Also, i have another question about inputs. Sorry for having to many questions. Is there a difference in saving an aliquot right after sonication as compared to saving the aliquot after preclearing as input? The reason i'm asking is because i've seen several protcols and some saves the input right after sonication, while others saves after preclearing. I actually do have several TFs that i'm interested to look at but right now i'm only doing one because the remaining Abs against the other TFs are of different hosts and i don't have the respective IgG isotype to preclear yet (i'm correct to say that Ab from different animals require the respective IgG isotype to preclear right?) So in the future when i'm ready to look at all the TFs, saving an aliquot right after sonication would mean that i will only have 1 input for as many IPs i'm doing since they all come from the same tube. However, if i need to save the input aliquots after preclearing, different IPs will require different inputs because they are precleared using different isotype Ab right? So which one is correct, or is both acceptable?

-krystle-

I would take chromatin aliquots after clearing, since you may actually loose target in the pre-clear step......it is best to use the appropriate isotype for the species you are looking at but I doubt many people would say its a requirement......you work with what you have available. As for the %Input calaculation......this is my way of controlling for DNA that appears either A) non-specifically binds to your beads/IgG; or B) is contamination, I know that alot of people think their labs are free of DNA contamination but when you work in a viral lab like mine that stuff is everywhere and difficult to get rid of completely. So to ensure my data reflects true enrichment I calculate the %Input for my specific IP and then calculate the %Input for my mock IP. Next, I subtract the mock IP value from the specific IP value. This gives me an IgG corrected %Input for my specific IP. I do this calculation for each loci looked at. So then I divide the each corrected experimental loci looked at by the corrected %Input of my control region.

-chabraha-

First of all, for what it's worth I never pre-cleared my samples. I just have an Ab tube and an IgG tube. For the input I would typically mix one of my tubes (chromatin + buffer) then remove 1% (usually from the IgG tube) and use that as my 1% input. Since I use 2ug of chromatin, it would be impossible to actually pipette 1% of the used chromatin directly from my samples.
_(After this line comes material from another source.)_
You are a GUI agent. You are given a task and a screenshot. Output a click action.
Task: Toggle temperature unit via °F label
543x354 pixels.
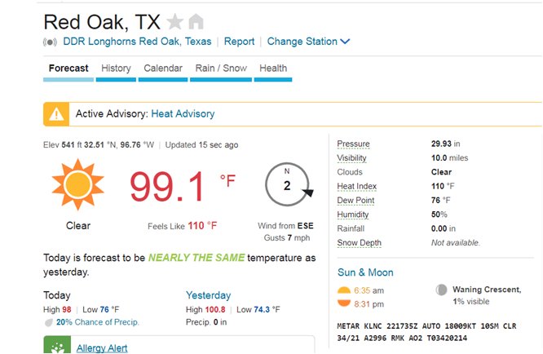pos(227,180)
As far as the calculations, I do it a little differently than Chabraha. I do not use my %input from my mock samples for any quantification. This is because, at least for me, my Ct values for my mock samples typically have a lot of variability associated with them using qPCR. I typically just use them as a qualitative control, i.e, I just check to make sure my Ab enrichment is higher than my mock. For my calculations, to check for actual enrichment I calculate %input for my Ab at my target or experimental site and compare that to the %input I get at my negative control site. For the size of signal I get it can actually be difficult to get a good negative control region, because if you pick something that doesn't come up with a reasonable Ct on your qPCR, it gets very noisy. You've probably seen me recommend using a retrotransposable element (LINE1) as a negative control because it exists as a very high copy number in the genome (at least the mouse genome that I was using...should be good for the human genome too I imagine) at is actively repressed, so it will contain markers of transcriptional repression (and not be very likely to bind many TFs). The other thing I always try and run is a positive control primer set in which the TF has been shown to bind. This can get tricky when the literature is a bit sparse in your particular system, but it's worth a good check.

MM

-Mighty Mouse-

Thank you guys again. just to have some form of reference, can I roughly know what's the approximate ct you get generally for your 1%input, your target primer with sample ip, your neg ctrl primer with sample ip, and also those primers with mock ip? I just want to have a feel of what kind of results it may be, like do 1%input usually give better ct than target primer with sample ip? Or how many more ct is mock sample results and etc.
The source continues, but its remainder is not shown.